Я только скажу, что пока он умирал, была я и был кто-то внутри.
Что мы шли по кладбищу. Что было жарко, был конец весны.
Я больше ничего не хочу говорить. Это нечестно. Я люблю его.
Маленькое солнце, сжатое в кулаке, можно ударить, и оно разлетится на части. В огороде не видно жены человека, потому что она наклонилась к земле.
Давайте я опишу. Жену человека зовут Саша. А человека — Вова. А другого человека — Дима. А жену другого человека — Оля.
Теперь вы знаете. Но только это секрет. Надеюсь, так спокойнее и верится больше.
Дима скажет Саше, чтоб не плакала и не грустила, а Вова отдаст красную кофту и расплывется в закате около деревянной оградки, теперь она зеленая и низкая, а Оля Диму за руку возьмет, и они уйдут, но они не прячутся, просто отошли.
— А как без тебя?
Но ответить нельзя. С этим просто смириться и спать.
Я повторяюсь: я не умею ложиться спать. Тем более теперь.
Вчера мне казалось, что мы никогда не исчезнем. Что можно ослепнуть и не видеть, но нельзя попрощаться, поцеловать лицо так, чтобы не целовать больше.
Но можно, можно.
Ночь прошла. Все на секунду забылось. Этой секундой жить и дышать.
Снова звонит. Всегда стеснялась сказать — не люблю телефонные разговоры. Пока он рассказывает, как дела, срываю со стебелька бахрому.
— Петушок или курочка?
Пауза. Снова пауза.
Это был петушок. Но он продолжает, помолчав-помычав.
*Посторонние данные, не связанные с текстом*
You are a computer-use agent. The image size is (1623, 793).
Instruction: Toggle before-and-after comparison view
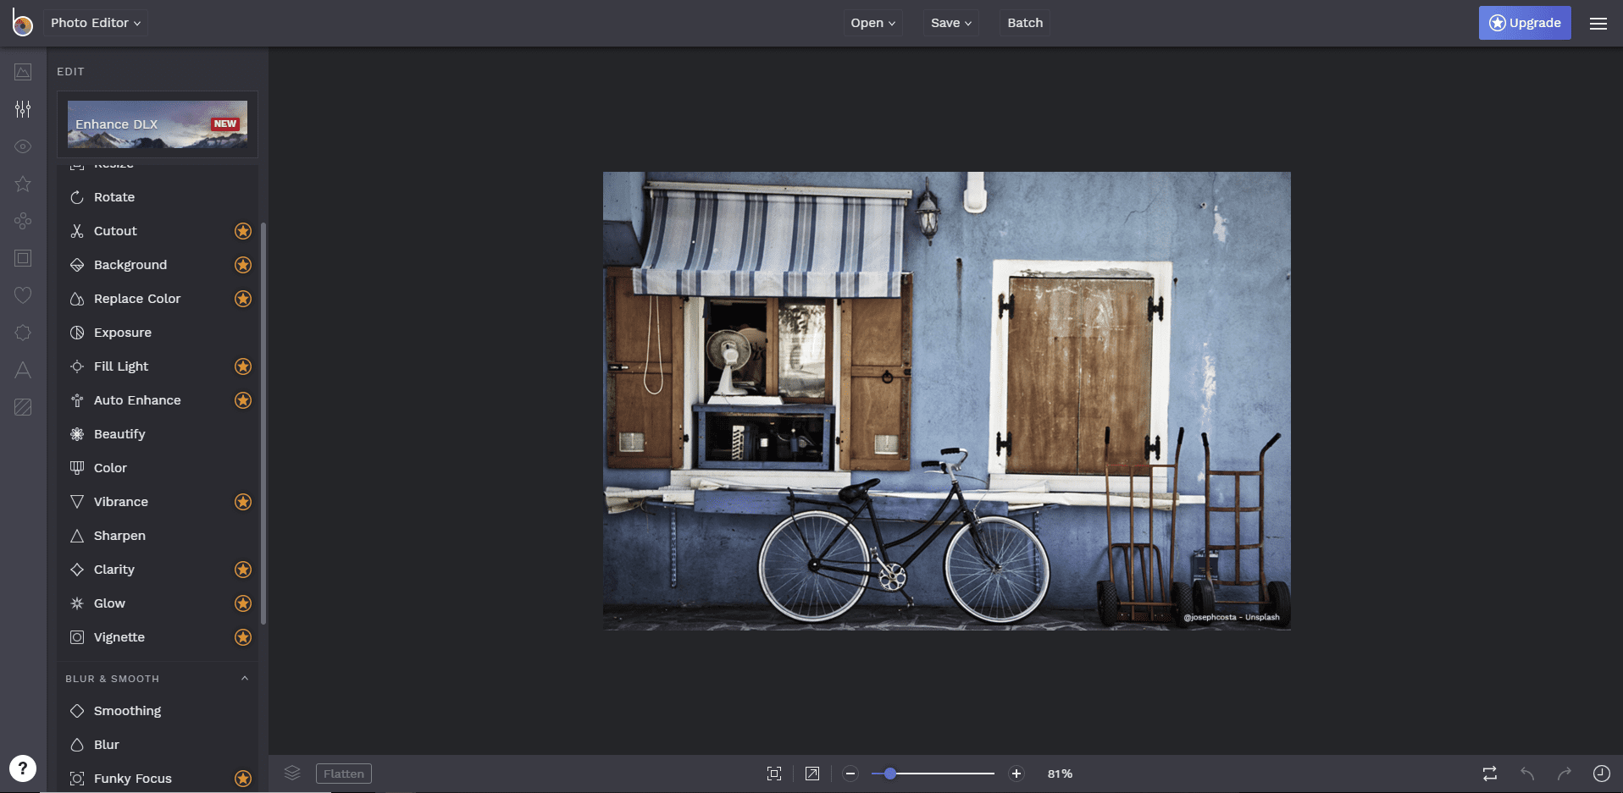[1489, 773]
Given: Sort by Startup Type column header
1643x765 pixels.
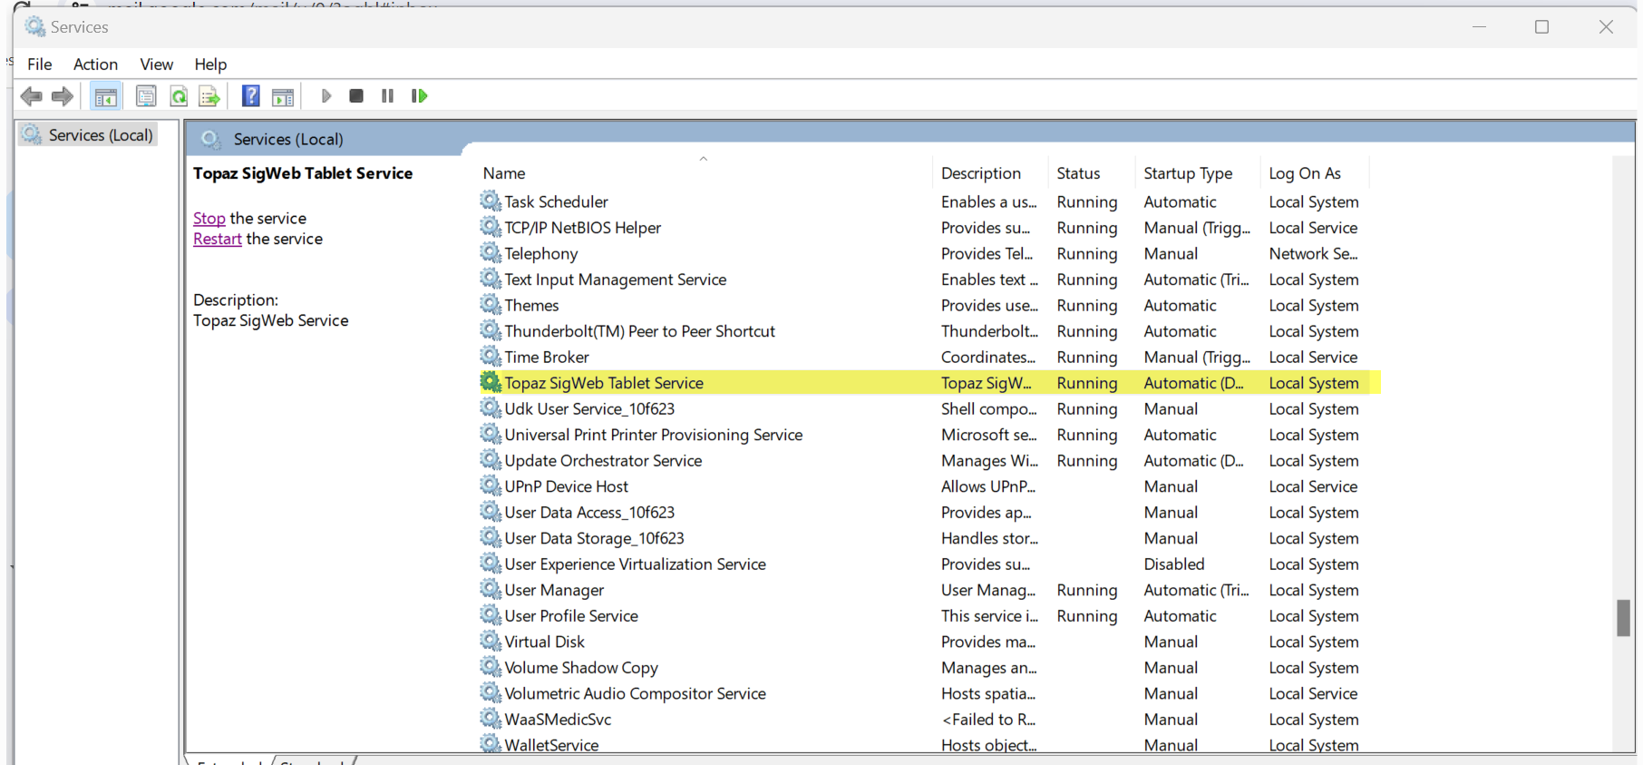Looking at the screenshot, I should 1187,173.
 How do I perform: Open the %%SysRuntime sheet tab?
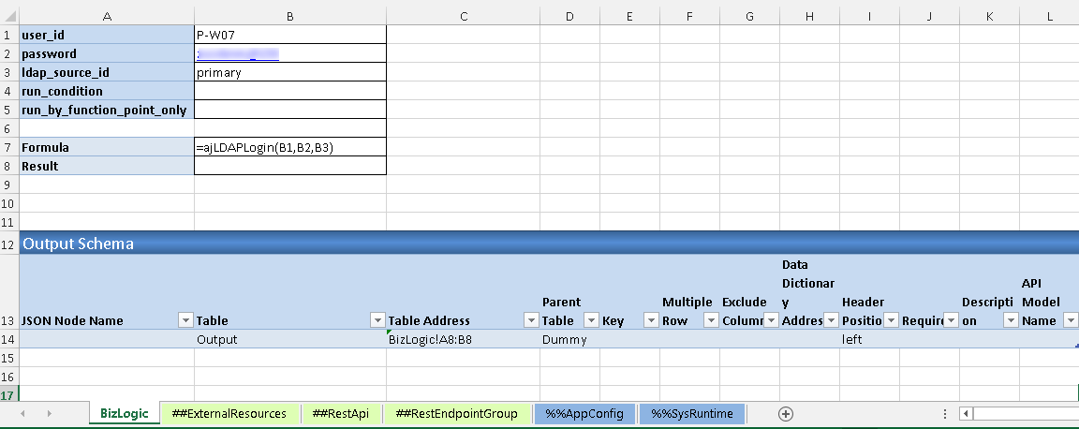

Хочется достать из себя воспоминание о нем. Чтобы не мучило. Он даже не знает, что умер человек и кем был человек. До человека ему далеко.
— Если бы у нас родился ребенок, я бы назвала его Вова.
Глупость, шутка. Он не видит, как я глажу живот. Он не верит в саму вероятность того, что уже существует.
Или еще нет.
Я кладу трубку, когда он спрашивает, где я. Откуда ему знать, что я в какой-то секунде за секунду до той, в которой Оля позовет есть и вскипит запищав вода. Откуда и зачем.